Collins began volunteer service work shortly after he finished graduate school. His commitment to community service and philanthropy continued throughout his life. Over the course of his life, Collins contributed his time and resources to a wide range of educational, religious and political institutions and causes.

In 1926, Collins was elected to Willamette University's board of trustees. He continued to be involved in Willamette's governance throughout his life. He eventually became chairman of the university's board of trustees. He served as chairman for eight years prior to his death. Over the years, Collins and his family were major benefactors of the university. He was also a generous contributor to the Methodist Church. Collins also served as a member of the Methodist Church's national board of missions.
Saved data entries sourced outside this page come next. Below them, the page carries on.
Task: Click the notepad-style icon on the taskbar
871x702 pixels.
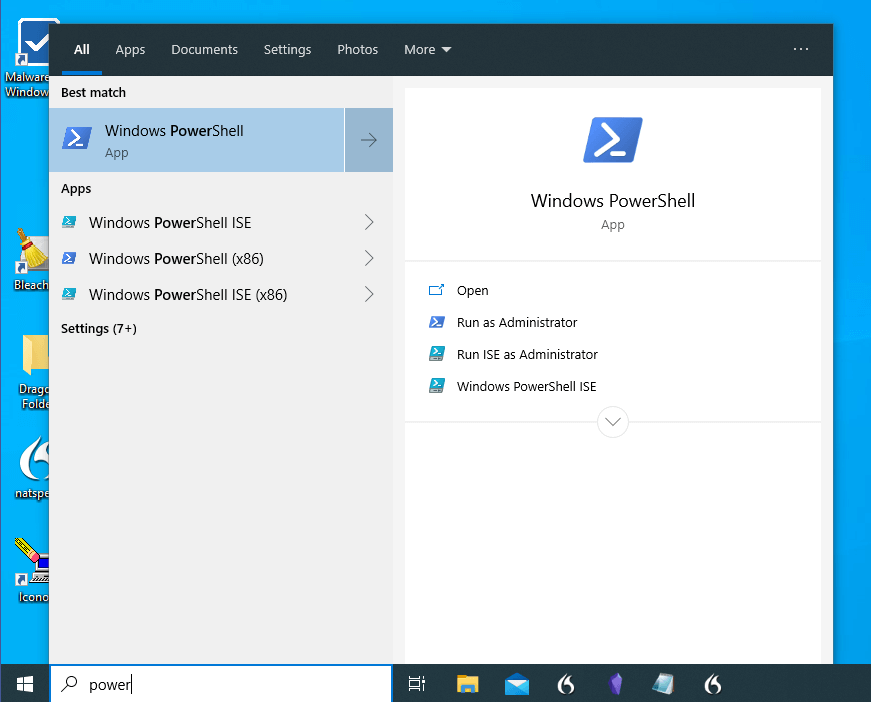Action: click(x=664, y=684)
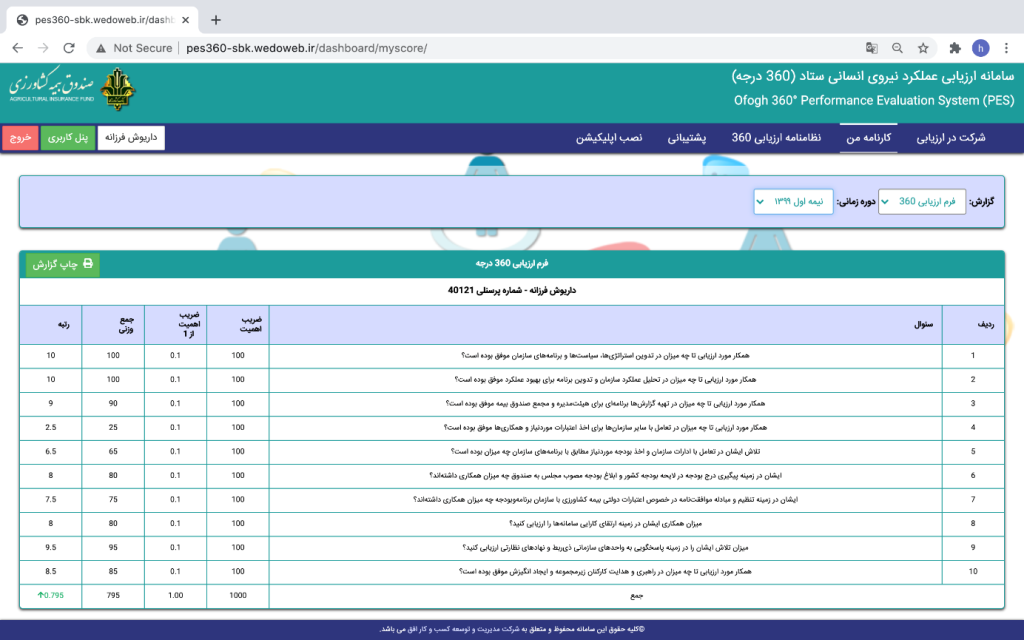
Task: Open the zoom magnifier icon in address bar
Action: 897,48
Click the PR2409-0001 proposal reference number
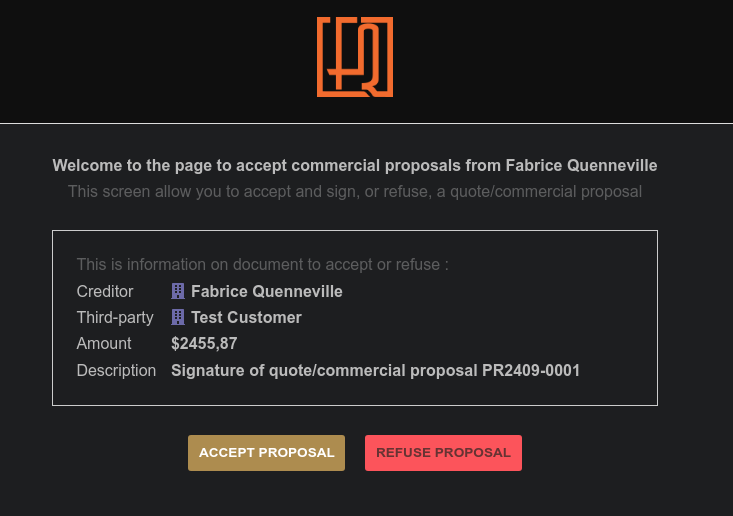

In 1940, Collins joined J. T. McDonald to create the Collins-McDonald scholarship fund. The fund provided college scholarships to students from Lake County, Oregon. Over the years, the Collins-McDonald scholarships have helped make Lake County one of the best educated counties in Oregon. By 1989, over 500 Lake County students had gone to college with the help of Collins-McDonald scholarships.

In 1945, Collins was appointed to the regional Boy Scout executive committee. He remained an active Boy Scout leader for many years. In the 1950s, he served as interim chairman of Keep Oregon Green Association and later as chairman of that organization's board of trustees. In addition, he served on the board of directors of the Young Men's Christian Association.

Collins was also a major donor to the Republican Party and its candidates. In the 1960 election cycle, he was the most generous supporter of Republican candidates in the state of Oregon. This included being one of largest individual contributors to Mark Hatfield's successful campaign for governor.

In 1962, Collins was named Portland's First Citizen. The award recognized his many years of community service and philanthropic support for education and religion institutions.

== Death and legacy ==

Collins died of a heart attack on February 23, 1964, in Portland, Oregon. At the time of his death, he was one of Oregon's wealthiest businessmen. At the time of his death, he and his wife, Maribeth W. Collins had three children: twin sons Timothy and Terry and daughter Cherida. A fourth child, Truman Wesley Collins, Jr., was born three months after his death.

When he died, Collins left an estate of over $27,600,000. His will left 70 percent of the estate to his family. The remaining 30 percent went to various charities. Outside his family, the largest bequest went to Willamette University. His will also left a substantial gift to the Methodist Church.

During his lifetime, Collins created a number of trusts and scholarships that are still active today. They include the Collins Medical Trust, established in 1956 to fund medical research; the Almanor Scholarship Fund that supports students from Plumas County, California; the Collins-McDonald Trust Fund that provides scholarships to students from Lake County, Oregon; and the Collins Foundation that supports a wide range of charitable activities.

After his death, the Truman Wesley Collins Legal Center at Willamette University was named in his honor. In addition, the Truman W. Collins Sr. Law Internship Fund also carries his name. The fund helps Willamette law students pursue practical experience in nonprofit and public-interest law.